I’m just glad that Skald was kind enough to add the ‘Why isn’t erasing LucasFilm an option?’ option. This is a very difficult decision to make. I have been a proponent of the “Star Trek inspired an entire generation of engineers and scientists” school of thought, if only to justify my fanboy tendencies. However, this was also the same generation that grew up watching the space race and knowing the names of all of the original Seven astronauts. So, it is possible that some other SF series would have come into existence sans Star Trek. Whether it would be virtually immortal in terms of TV/Movie franchises and still be an active property in the 2nd decade of the 21st century is hard to imagine. Star Trek filled a special place in many people’s hearts and minds of that era. We saw a future world that was beyond the nuclear spectre of death. An entire interstellar Federation comprised of multiple alien species who cooperated to create something that one species could not do so alone. During a time of bleak despair (and I do not overstate this, as I was there and at the age of 8 was pretty much ready for those darned Russians to H-bomb Atlanta any minute now) Star Trek gave us a hope that things might work out eventually.

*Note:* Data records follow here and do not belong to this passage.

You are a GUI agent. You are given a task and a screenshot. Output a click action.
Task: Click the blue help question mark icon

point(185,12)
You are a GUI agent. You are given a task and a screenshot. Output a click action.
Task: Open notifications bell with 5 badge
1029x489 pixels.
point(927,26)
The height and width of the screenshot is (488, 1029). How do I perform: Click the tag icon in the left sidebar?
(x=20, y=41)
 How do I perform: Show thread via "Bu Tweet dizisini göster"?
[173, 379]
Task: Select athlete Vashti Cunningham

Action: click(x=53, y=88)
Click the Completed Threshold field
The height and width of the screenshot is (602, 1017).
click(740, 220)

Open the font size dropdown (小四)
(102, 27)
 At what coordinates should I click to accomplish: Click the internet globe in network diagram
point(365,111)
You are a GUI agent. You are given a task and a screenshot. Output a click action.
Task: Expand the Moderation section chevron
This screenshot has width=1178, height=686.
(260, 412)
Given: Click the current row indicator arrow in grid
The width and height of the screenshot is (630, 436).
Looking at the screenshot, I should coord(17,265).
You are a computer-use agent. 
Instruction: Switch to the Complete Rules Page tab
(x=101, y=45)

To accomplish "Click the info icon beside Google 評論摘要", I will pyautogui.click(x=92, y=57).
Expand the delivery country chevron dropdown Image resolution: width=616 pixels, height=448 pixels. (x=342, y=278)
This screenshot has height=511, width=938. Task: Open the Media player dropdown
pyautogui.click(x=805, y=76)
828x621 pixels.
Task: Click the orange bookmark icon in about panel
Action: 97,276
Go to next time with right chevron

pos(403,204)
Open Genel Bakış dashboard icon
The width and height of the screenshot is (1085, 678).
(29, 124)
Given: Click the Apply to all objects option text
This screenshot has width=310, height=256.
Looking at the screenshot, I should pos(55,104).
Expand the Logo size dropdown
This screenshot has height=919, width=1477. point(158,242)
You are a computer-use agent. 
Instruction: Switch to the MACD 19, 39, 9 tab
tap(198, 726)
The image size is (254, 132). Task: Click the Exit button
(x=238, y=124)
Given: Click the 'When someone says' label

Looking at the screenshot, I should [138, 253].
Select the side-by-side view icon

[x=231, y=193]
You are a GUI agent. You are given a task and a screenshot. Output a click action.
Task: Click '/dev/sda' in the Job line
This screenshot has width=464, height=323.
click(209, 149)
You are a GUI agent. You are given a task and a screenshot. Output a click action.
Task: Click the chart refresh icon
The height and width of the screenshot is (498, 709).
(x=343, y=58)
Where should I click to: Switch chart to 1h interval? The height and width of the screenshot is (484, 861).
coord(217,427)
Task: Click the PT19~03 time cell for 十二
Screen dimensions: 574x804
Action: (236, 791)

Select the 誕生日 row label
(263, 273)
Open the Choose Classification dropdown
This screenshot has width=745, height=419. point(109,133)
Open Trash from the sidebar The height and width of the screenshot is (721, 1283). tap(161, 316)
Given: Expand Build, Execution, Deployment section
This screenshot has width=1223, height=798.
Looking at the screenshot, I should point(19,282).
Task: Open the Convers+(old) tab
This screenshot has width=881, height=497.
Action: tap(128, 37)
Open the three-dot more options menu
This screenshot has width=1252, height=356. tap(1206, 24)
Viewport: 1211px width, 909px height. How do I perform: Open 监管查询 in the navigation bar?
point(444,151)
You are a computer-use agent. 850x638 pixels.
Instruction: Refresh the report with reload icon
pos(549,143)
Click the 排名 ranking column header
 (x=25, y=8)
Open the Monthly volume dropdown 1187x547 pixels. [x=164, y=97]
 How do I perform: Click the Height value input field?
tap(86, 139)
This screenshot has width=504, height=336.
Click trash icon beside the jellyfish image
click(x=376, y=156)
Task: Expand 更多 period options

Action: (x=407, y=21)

I read Professor Tolkien’s works when I was in my early teens. I learned how to write in Elvish runes and by that improved my penmanship. Even now, when people want something calligraphed, I can do so rather effortlessly. The study of those fictional languages also directed my course towards linguistics and the subsequent studies led to my degrees. That was what the professor wanted when he created these tales. They weren’t written for profit as much as they were born of Professor Tolkien’s desire to create a truly ‘English’ mythos. One based upon Scandinavian roots, apparently, but English nevertheless. And he did so spectacularly well.

I would be a much different man without the influence of both of these mythoi. So, again, I thank Skald the Rhymer for the option to potentially remove the disease that is Lucas from our consensual reality.

Again, that settles it. See post #19.

Sorry if I sound bitter, but, you know what really makes me mad? When I go to the public library, and I browse in the “New Books” section looking specifically for those books with the “SF” label on their spines, and every single one I find there so labeled is fantasy! :mad:

Some librarians (probably not the majority, though) claim SF is an abbreviation for “Speculative Fiction”, hoping to mitigate this inconsistancy.